Seen from that lens, it is not surprising that the markets experienced greater volatility from the events listed above — the European Central Bank inexplicably raising rates in 2011, the US Federal Reserve raising rates in 2015, and an evolving and uncertain trade war between the world’s two largest economies in 2018 — than it did during Bush v. Gore. Election outcomes, as well as regional events (such as the Syrian Civil War), natural disasters (such as the hurricanes in Puerto Rico and Houston), massive protests and civil strife (such as Ferguson, Baltimore, Portland, and Kenosha), tend to not have the same impact on financial markets. This is because elections, regional events, natural disasters, and protests, while disconcerting, tend to not change the trajectory of the national or global economy nor of monetary policy.

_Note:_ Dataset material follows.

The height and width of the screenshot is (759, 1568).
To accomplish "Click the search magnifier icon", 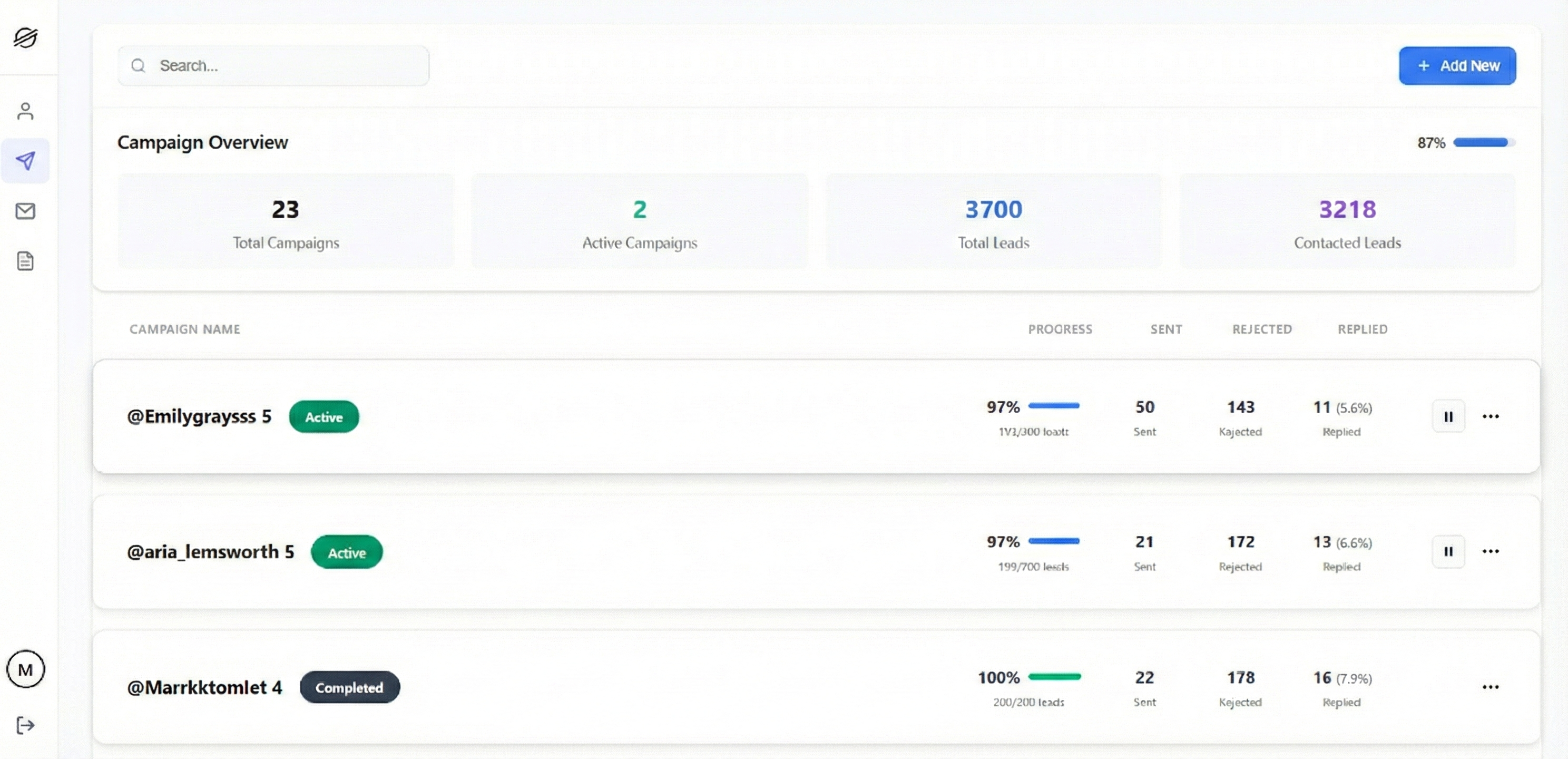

In my view, the trajectory of the US economy in the next few years will be determined by the ability to compress COVID cases and re-engage in more segments of the US service economy. Plain and simple. Admittedly, the next president and his administration could hasten the US economic recovery through the right policy mix. Nonetheless, I believe that betting against that recovery over the next couple of years, irrespective of the ultimate outcome of the 2020 election, is akin to betting against medicine, science and human ingenuity. In addition, the Federal Reserve has telegraphed easy monetary policy conditions for at least the better part of the next presidential term.

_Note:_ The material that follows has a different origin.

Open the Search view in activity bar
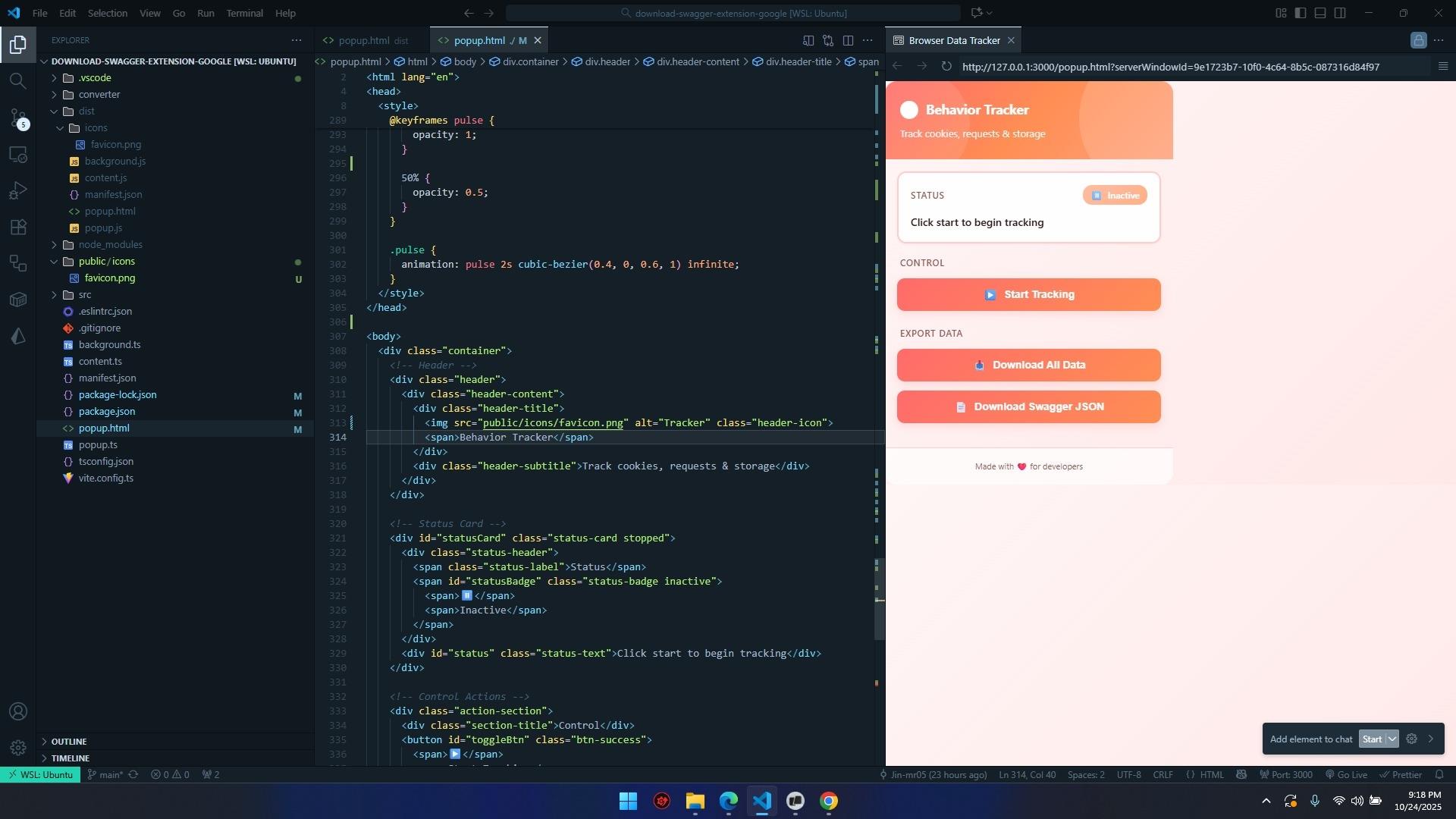 click(18, 80)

As we stress over the outcome of the election and refresh foxnews.com or msnbc.com for the 50th time each day, remember there is a confluence of factors that I expect to favor stocks: The US economy is recovering and may continue to recover from a very depressed state. Stocks are cheap compared to bonds. 5 Cash yields little6 and the Fed intends to inflate away 2% of the value of that cash each year. In short, I see few alternatives to equities for investors seeking growth. Those factors are expected to stay the same, regardless of who is taking the oath of office in January.
Therefore, I’ll spend this unsettling time focusing on my two primary questions, rather than on the breaking news from the 24-hour news stations.